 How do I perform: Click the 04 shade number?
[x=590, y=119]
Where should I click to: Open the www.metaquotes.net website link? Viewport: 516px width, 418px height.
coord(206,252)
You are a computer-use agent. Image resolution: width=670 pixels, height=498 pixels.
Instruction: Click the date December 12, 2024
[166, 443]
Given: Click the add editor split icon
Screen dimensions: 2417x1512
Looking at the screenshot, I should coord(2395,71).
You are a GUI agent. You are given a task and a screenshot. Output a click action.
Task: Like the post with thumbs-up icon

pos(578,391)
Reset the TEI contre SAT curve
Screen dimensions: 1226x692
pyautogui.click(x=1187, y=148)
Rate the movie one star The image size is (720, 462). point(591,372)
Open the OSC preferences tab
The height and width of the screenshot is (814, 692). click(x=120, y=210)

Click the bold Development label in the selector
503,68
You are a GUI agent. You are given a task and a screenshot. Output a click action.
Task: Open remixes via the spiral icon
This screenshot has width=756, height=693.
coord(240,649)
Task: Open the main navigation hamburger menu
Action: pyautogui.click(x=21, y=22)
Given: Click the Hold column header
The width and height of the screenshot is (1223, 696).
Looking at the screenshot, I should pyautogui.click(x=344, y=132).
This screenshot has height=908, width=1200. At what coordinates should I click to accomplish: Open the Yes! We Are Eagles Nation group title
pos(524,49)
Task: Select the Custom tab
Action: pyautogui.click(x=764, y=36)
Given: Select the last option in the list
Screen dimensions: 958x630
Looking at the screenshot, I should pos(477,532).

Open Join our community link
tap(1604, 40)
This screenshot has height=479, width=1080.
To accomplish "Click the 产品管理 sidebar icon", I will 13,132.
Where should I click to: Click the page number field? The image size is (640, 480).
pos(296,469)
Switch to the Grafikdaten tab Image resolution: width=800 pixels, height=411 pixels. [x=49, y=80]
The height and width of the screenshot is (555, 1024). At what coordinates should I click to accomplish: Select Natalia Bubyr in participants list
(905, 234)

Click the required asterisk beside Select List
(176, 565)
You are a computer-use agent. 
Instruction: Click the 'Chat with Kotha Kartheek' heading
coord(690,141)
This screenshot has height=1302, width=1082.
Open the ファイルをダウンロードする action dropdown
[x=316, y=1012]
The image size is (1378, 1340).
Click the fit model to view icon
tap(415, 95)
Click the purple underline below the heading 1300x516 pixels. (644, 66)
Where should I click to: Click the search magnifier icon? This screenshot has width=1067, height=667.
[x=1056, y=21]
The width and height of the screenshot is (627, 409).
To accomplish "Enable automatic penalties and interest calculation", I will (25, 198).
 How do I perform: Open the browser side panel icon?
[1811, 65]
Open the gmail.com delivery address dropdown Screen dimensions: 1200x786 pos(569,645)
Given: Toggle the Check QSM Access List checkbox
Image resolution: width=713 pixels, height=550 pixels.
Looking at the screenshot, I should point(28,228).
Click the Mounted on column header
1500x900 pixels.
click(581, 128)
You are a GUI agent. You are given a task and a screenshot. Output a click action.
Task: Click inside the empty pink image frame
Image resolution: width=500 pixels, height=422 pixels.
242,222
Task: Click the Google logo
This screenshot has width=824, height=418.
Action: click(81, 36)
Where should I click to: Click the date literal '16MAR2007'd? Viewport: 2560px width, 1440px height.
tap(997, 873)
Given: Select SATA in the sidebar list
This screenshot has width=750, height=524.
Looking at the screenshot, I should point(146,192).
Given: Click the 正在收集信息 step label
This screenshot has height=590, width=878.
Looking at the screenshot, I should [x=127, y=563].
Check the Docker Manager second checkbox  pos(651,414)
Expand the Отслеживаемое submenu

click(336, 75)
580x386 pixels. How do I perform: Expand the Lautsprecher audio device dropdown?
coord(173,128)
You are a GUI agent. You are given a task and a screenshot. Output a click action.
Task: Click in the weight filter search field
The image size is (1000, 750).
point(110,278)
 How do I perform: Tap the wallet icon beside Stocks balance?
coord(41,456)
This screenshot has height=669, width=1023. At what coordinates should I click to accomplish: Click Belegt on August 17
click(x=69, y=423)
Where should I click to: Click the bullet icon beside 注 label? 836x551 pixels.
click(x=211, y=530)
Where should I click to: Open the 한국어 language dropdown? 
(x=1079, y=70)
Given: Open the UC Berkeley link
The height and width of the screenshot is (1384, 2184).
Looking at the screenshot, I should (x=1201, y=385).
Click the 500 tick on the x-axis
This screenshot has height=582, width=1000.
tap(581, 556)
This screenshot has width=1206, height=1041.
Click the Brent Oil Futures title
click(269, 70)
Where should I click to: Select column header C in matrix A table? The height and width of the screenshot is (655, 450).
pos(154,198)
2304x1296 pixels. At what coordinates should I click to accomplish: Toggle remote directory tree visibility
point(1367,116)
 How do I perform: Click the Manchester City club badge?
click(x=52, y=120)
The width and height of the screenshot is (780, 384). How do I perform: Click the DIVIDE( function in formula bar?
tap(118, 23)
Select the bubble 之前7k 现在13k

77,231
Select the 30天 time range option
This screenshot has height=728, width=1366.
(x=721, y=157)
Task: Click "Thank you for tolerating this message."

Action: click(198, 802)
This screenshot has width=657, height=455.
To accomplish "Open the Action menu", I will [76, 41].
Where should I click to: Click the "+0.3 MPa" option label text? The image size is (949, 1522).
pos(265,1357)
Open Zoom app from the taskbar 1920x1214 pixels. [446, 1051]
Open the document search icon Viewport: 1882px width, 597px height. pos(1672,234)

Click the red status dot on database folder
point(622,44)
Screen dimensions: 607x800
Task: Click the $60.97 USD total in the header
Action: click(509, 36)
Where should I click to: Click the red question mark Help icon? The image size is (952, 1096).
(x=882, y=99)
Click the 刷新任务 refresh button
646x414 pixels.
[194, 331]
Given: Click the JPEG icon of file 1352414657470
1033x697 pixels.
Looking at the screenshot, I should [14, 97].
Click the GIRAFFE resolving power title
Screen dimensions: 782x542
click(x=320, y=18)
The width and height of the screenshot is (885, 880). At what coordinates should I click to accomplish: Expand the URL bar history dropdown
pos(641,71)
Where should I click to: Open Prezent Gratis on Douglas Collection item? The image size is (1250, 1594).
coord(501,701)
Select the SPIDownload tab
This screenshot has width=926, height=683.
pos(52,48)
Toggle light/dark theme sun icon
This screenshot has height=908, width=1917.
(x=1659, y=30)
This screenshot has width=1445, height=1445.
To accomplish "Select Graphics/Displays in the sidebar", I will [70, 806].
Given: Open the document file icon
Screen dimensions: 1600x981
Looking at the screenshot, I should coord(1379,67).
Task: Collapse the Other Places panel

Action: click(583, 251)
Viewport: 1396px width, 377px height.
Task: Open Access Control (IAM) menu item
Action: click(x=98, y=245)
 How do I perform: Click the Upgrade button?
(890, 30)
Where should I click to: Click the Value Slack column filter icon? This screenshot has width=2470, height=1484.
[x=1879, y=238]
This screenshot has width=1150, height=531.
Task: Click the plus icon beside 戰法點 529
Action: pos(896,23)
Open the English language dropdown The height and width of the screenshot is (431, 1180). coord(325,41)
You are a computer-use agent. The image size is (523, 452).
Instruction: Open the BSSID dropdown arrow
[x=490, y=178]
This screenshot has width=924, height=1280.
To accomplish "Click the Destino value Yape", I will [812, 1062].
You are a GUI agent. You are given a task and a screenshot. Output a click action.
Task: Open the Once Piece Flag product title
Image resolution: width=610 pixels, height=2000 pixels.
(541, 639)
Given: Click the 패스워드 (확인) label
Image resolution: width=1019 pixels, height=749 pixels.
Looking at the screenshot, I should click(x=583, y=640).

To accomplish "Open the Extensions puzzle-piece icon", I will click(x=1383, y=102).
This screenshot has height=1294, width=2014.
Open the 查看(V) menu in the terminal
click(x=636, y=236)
□ □ □
Reproduce the material verbatim, starting at the line containing "This screenshot has width=924, height=1280." and continuing through its final line, both ends included.

- ANSWER FOR THE TASK
This screenshot has width=924, height=1280.
To accomplish "Click the Destino value Yape", I will [812, 1062].
You are a GUI agent. You are given a task and a screenshot. Output a click action.
Task: Open the Once Piece Flag product title
Image resolution: width=610 pixels, height=2000 pixels.
(541, 639)
Given: Click the 패스워드 (확인) label
Image resolution: width=1019 pixels, height=749 pixels.
Looking at the screenshot, I should click(x=583, y=640).

To accomplish "Open the Extensions puzzle-piece icon", I will click(x=1383, y=102).
This screenshot has height=1294, width=2014.
Open the 查看(V) menu in the terminal
click(x=636, y=236)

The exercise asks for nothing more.